Al principio cuando la ví, su estructura metálica, con tanto
aparataje tantas cosas juntas, me causo mucho miedo, mis padres insistían:
-Anda móntate, ya vas a ver que te gustará. Mi cuerpo siempre solía tener la
misma reacción. El Temor.
Por mucho que intenté acercarme era siempre la misma reacción, de temor que al
final derivaría en el rechazo, total, absoluto, y tomaría como distracción otra
cosa.
Fueron los trompos, las metras, el papagayo, y hasta un viejo balón de fútbol
casi pinchado mis mejores aliados para evadir tal acoso. Hasta el punto de
llegar a mentir, me llevó mi temor.
Una tarde jugando con mi balón y ya aburrido de tanto mentir, aprovechando que
mis padres habían salido a hacer unas compras, mi hermana mayor estaba dormida,
la tomé, la miré y decidí enfrentar mis temores.
Estaba allí, sola en el rincón donde la dejaron, como esperándome, invitándome
no se a que. Ya había visto como se hacía, tomé el volante, me monté en el
asiento, y traté de darle al pedal. Era la bicicleta nueva, esa que sabía cómo
funcionaba, como lo hacían y que yo no pude en mi primer intento porque me caí.

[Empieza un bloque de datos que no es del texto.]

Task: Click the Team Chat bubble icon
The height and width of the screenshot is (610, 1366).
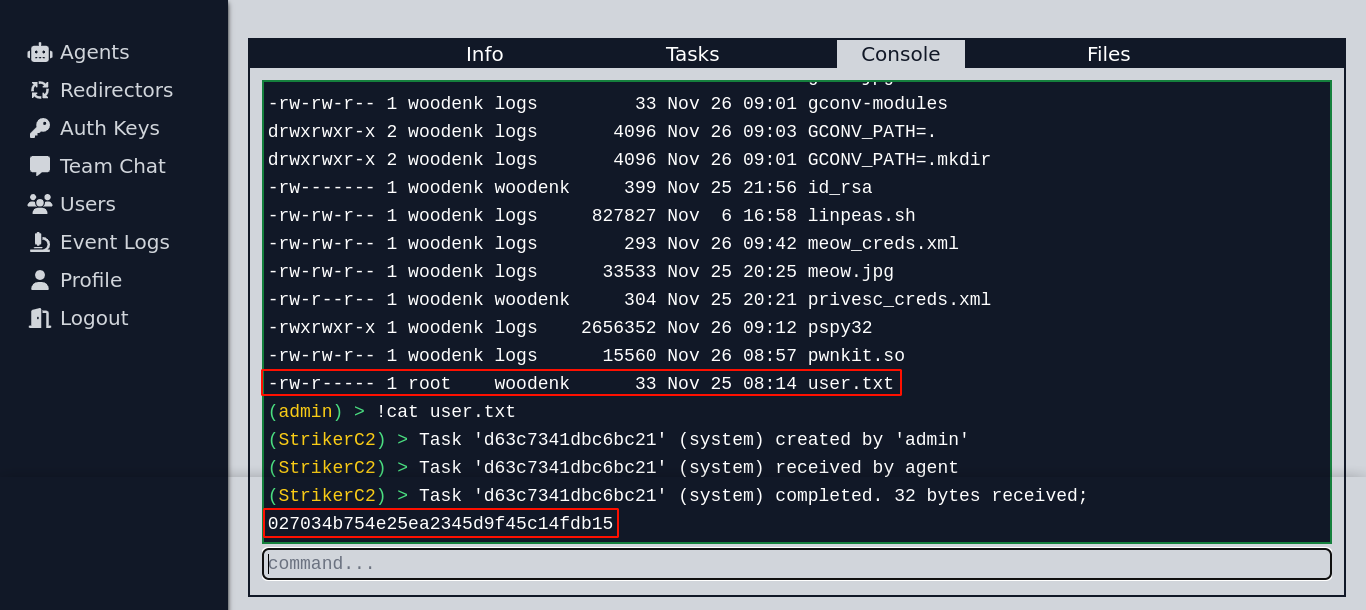Action: (39, 167)
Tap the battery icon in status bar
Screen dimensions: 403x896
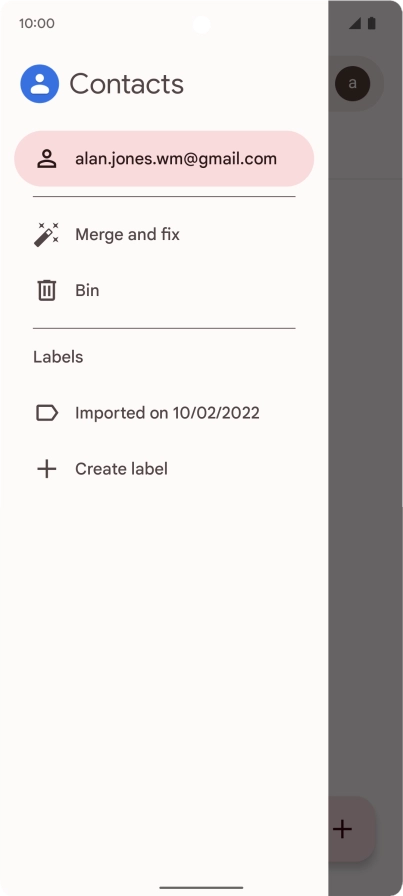[x=372, y=23]
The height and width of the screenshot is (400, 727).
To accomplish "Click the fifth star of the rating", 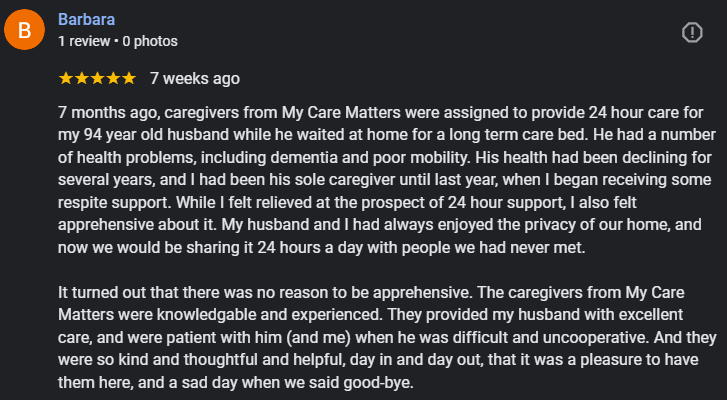I will point(128,78).

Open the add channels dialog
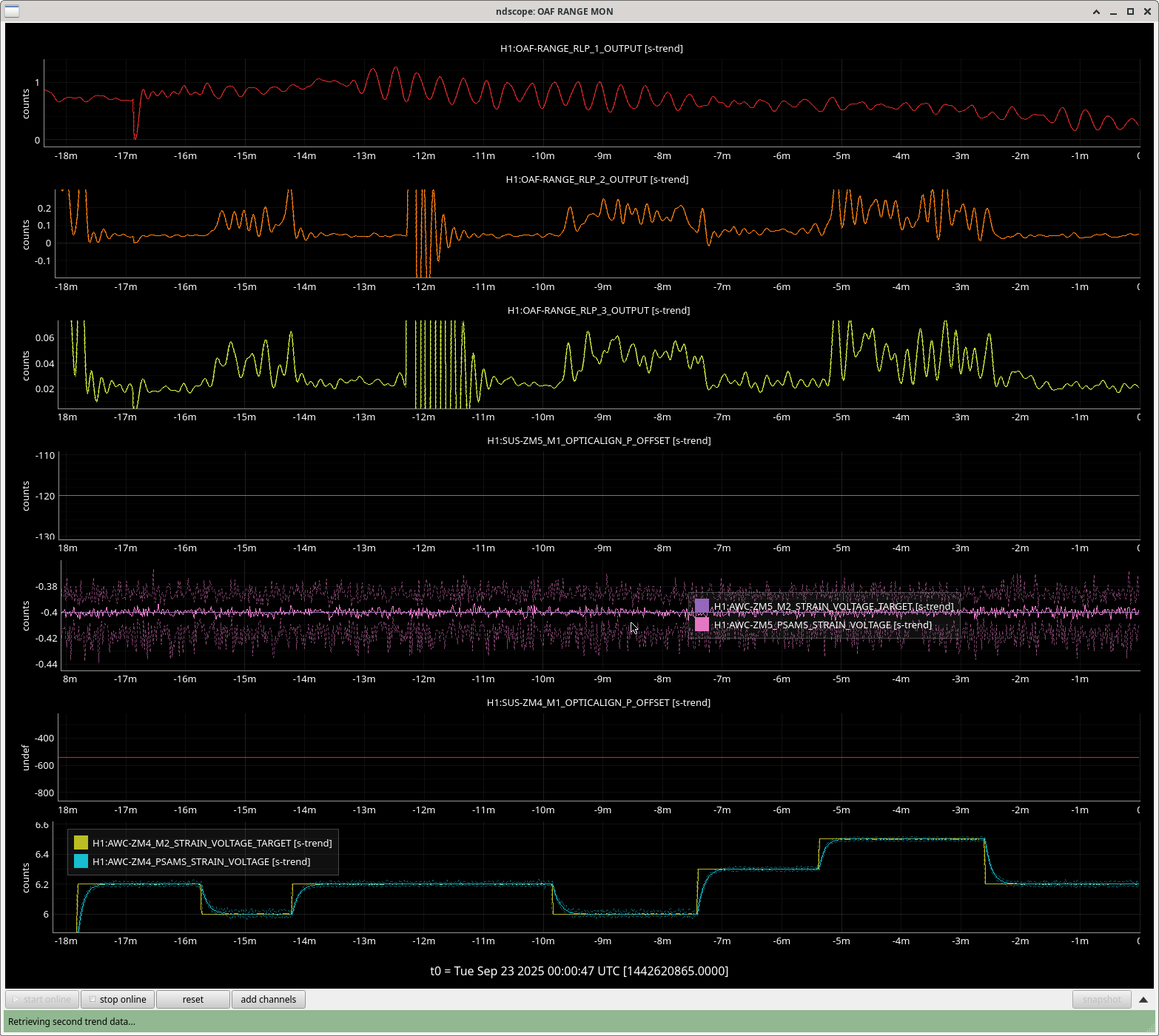tap(268, 999)

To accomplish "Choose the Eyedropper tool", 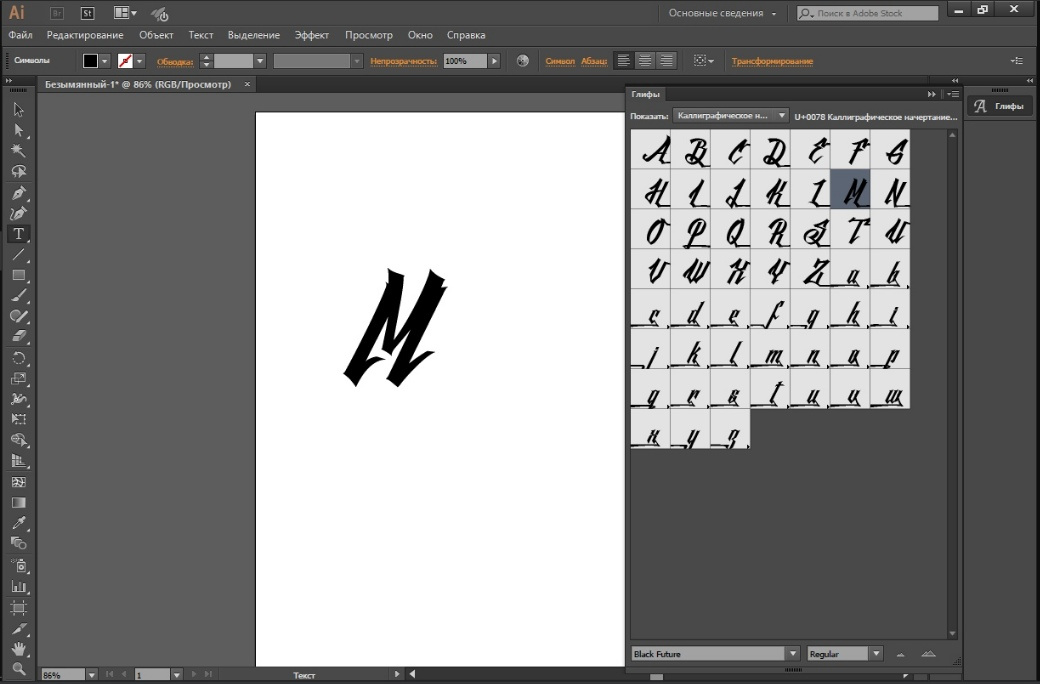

Aunque lloré con el primer golpe, y varios raspones me dí con los consecuentes
intentos, no me paré. Conseguí dominarla, aprendí que todo era cuestión de
coordinación, primero un píe, luego el otro, el equilibrio era lo de menos
porque me lo daría el volante.
Entonces estudié bien los movimientos, un píe en un pedal, el otro donde tenía
que estar puesto. Las dos manos y brazos firmes al volante, vista al frente. Empecé
a rodar, sentía del como el viento acariciaba mi cara, lo podía sentir en mi
piel, en mi ropa.
Ahora tendría un nuevo inconveniente, ya sabía cómo rodar y darle al frente,
pero ¿Cómo doblar o cruzar sin caerme?.
Hice lo mismo que hacía mi papá ver a los lados y girar el volante
suavemente.
Fue entonces cuando aprendí a manejar bicicleta, y aunque no estoy manejándola hoy,
aún recuerdo la primera vez que lo intenté.